Friday, September 16, 2016

Running Faithfully

 I love the Olympics, and especially enjoyed them this year. To me it feels like that special moment when the whole family is together on Sunday after a long, busy week. The whole world stops, comes together, and watches in awe as the top athletes wow us with their skill, endurance and strength.  And then it's over. No more silly YouTube videos of swimmers who thought they were the next Michael Phelps (If you didn't see those you need to). No more constant buzz centered around how many gold medals each nation has compared to another. No more speculation over who would win volleyball; the Brazillians or the Italians. And everyone goes back home; back to Monday.

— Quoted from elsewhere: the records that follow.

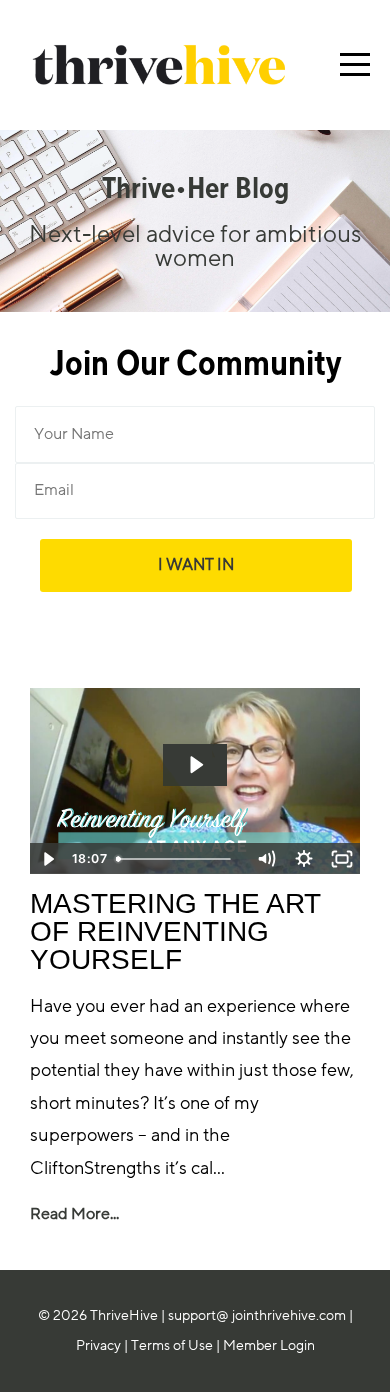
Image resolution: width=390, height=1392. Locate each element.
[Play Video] (48, 859)
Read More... (74, 1214)
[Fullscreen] (342, 859)
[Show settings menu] (304, 859)
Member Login (269, 1345)
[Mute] (266, 859)
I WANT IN (196, 564)
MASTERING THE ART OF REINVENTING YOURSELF (175, 931)
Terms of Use (172, 1345)
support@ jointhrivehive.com (257, 1315)
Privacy (98, 1345)
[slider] (177, 859)
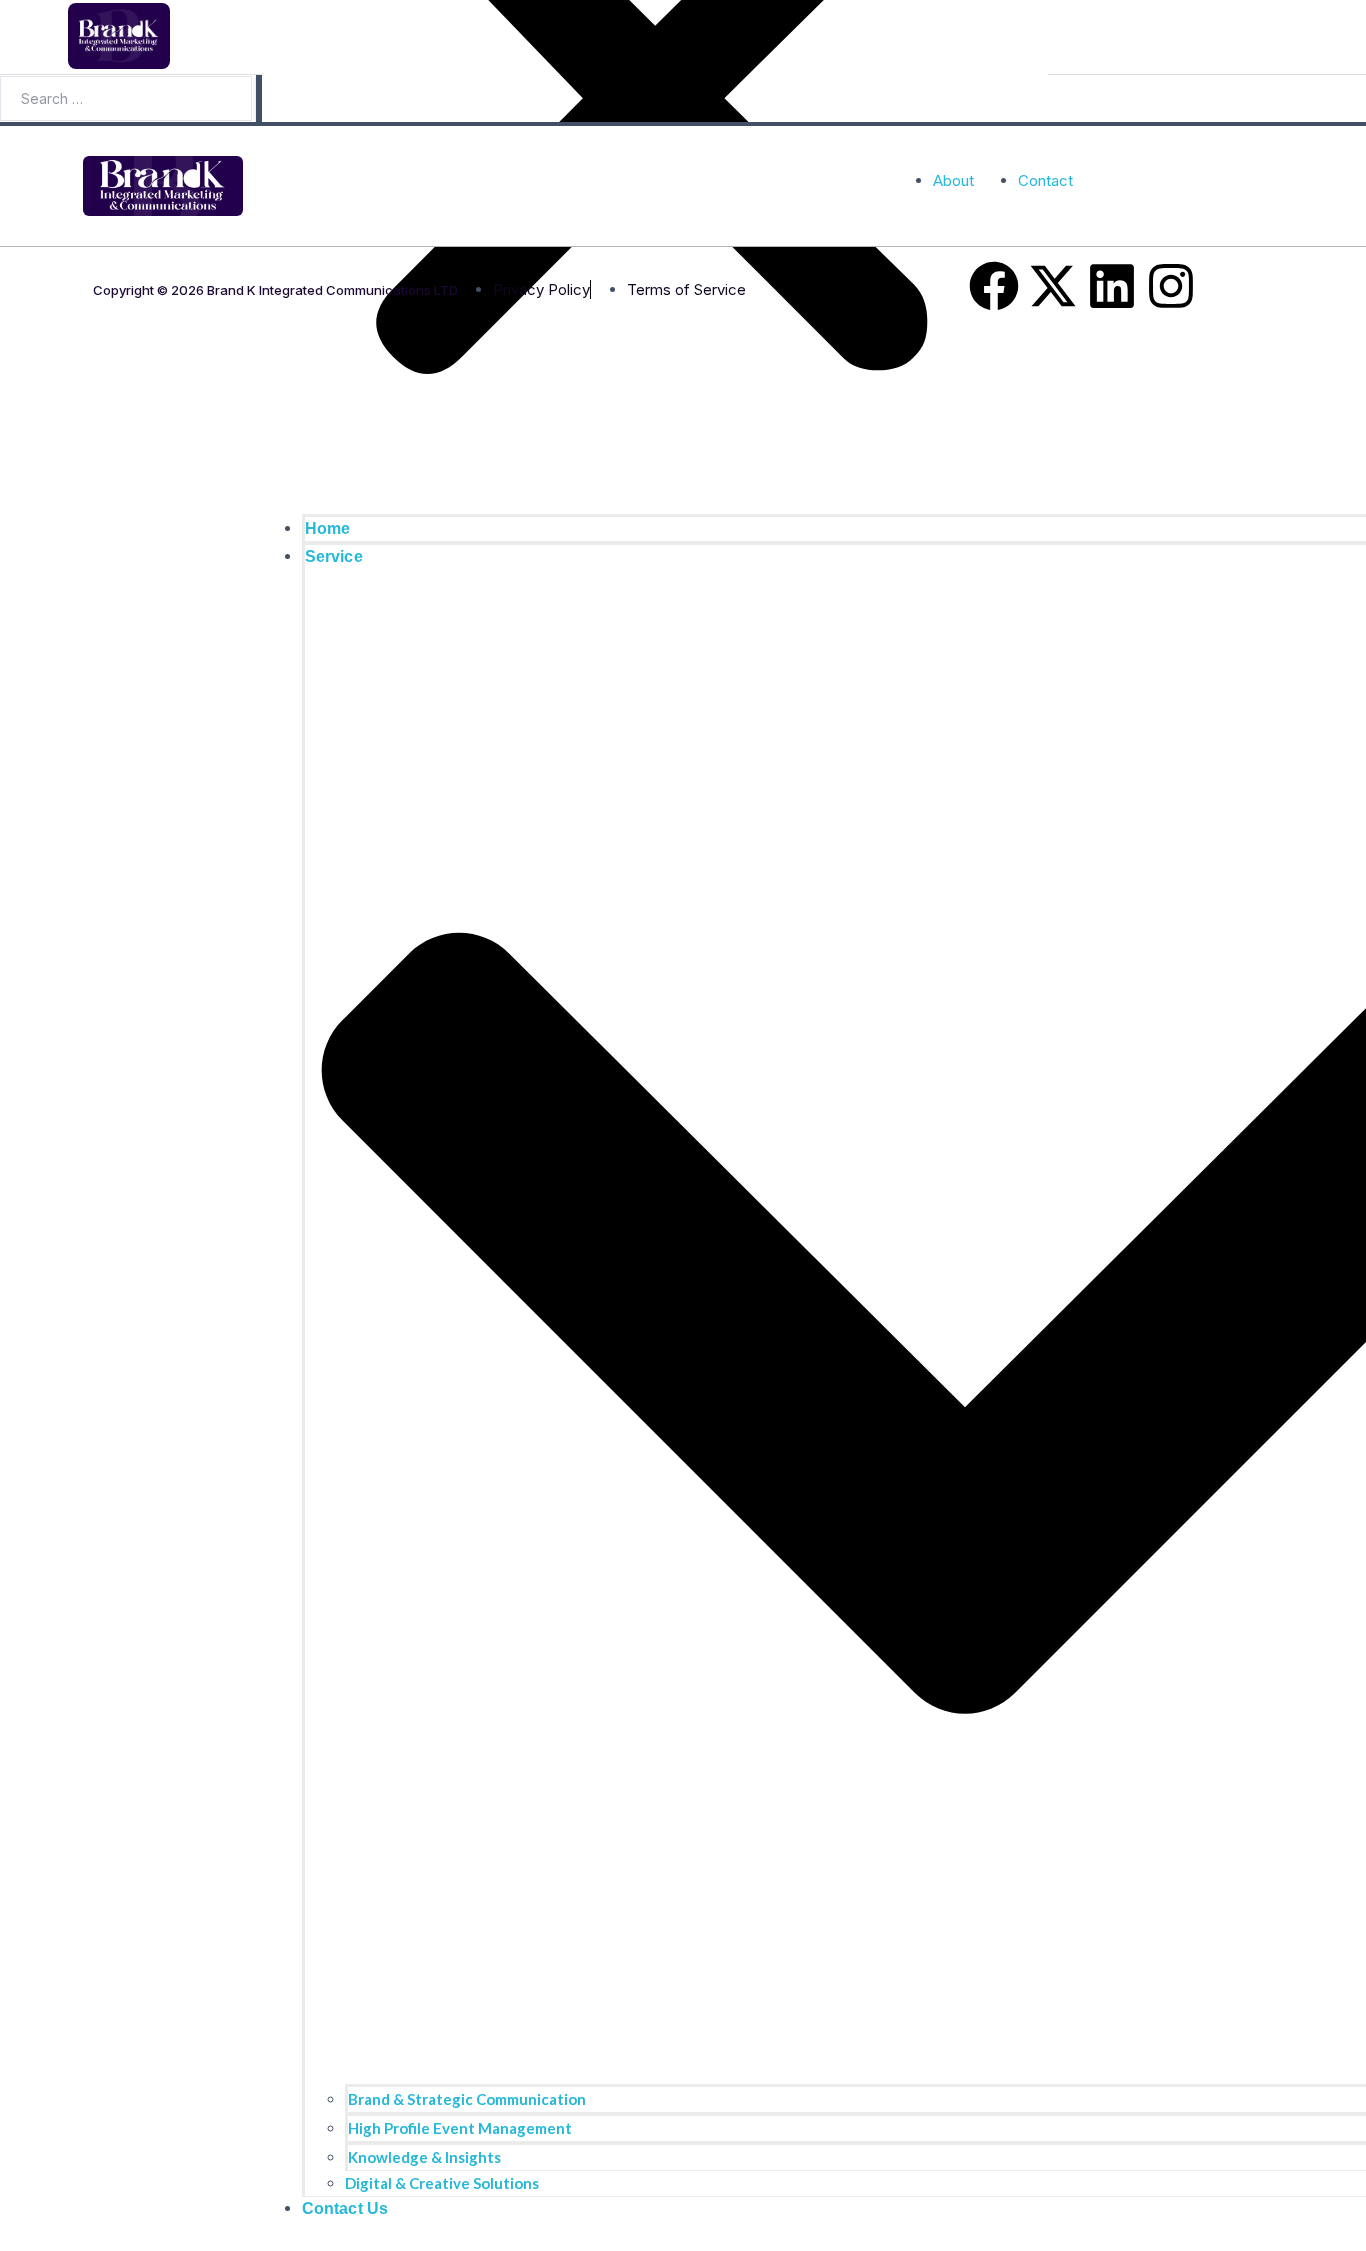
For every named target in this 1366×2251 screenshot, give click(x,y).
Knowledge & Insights (424, 2157)
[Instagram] (1171, 286)
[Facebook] (994, 286)
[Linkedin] (1112, 286)
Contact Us (345, 2208)
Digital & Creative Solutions (442, 2183)
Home (328, 528)
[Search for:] (128, 98)
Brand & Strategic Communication (467, 2099)
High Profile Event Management (460, 2128)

I think we forget what Monday must look like for the athlete. Somehow we freeze frame them as standing on the stage with tears in their eyes, overcome with emotion with the realization that they accomplished their goal; they won the prize. Don't get me wrong, it is an amazing moment to remember. This picture rightfully sticks in our minds as a great symbol of where discipline and determination can take us. But we forget that it doesn't end there for these athletes. When they step off the stage, the stadium lights dim, the cheers die down, and Monday comes, they are back at it again. The same inspiring determination and discipline that got them to the "good part of the story", lands them right into the start of a new chapter. And they start preparing for their next climax; their next success. 

I grew up with a desire to run, but I was honestly never very disciplined about it. I would get inspired, make a bunch of goals and then quickly get discouraged or lazy or both. I would give up, and then pretty soon the cycle would start again. But finally last year, a friend challenged me to start somewhere. So I set my first goal; I signed up for a 5k. Having that goal gave me a reason to run; an accomplishment to reach. I know a 5k seems like nothing, especially in light of all the talk about Olympic athletes. :) But since my previous attempts at running had ended in failure, this was a big
 deal to me. You see it had to do with more than a race; it had to do with my life. The same awful
running cycle seemed to be the way my spiritual life would go. Inspiration, failure, discouragement, and then defeat. Signing up for the 5K was about more than a race; it was about letting the Lord teach me lessons through this training. I could almost feel the Lord running alongside me; encouraging me like a coach would. "You can do this, Christen. I made you to run. I am pleased when you do it for Me. Take it one day at a time. Give it everything you have."

The race day came! My goal was not to finish first, but run at a steady pace and not stop. It went well! There was such a great feeling of accomplishment that came, knowing that I prepared for something, and then did it! But just like Monday comes after Sunday, and a new week begins; it came for me. And it hit me hard. Months went by, and I ran less and less; my strength deteriorating little by little. You see I was prepared for the race, but I wasn't prepared for Monday. Many times we are told to set a goal and go after it, and that I did! But after our greatest successes we can land right back where we were before we set out, or even worse if we are not careful. We can focus on our
accomplishment, and want to stop there. But the reason Monday comes back around, is there is still
 life to be lived! There's still another race to be won! What I didn't realize was that along with the end of a great accomplishment, was the opportunity for a greater one. You see, for months Monday has been depressing me, but now I know it's only because there's something greater to prepare for! In the grand scheme of things, the 5k will be a start, but if I let it end there, it would be a pathetic tragedy.
So I signed up for a 10k this fall, and you better believe I'm going to prepare for it. I'm excited about all the things the Lord will teach me along the way! But this time, I'll be ready for Monday.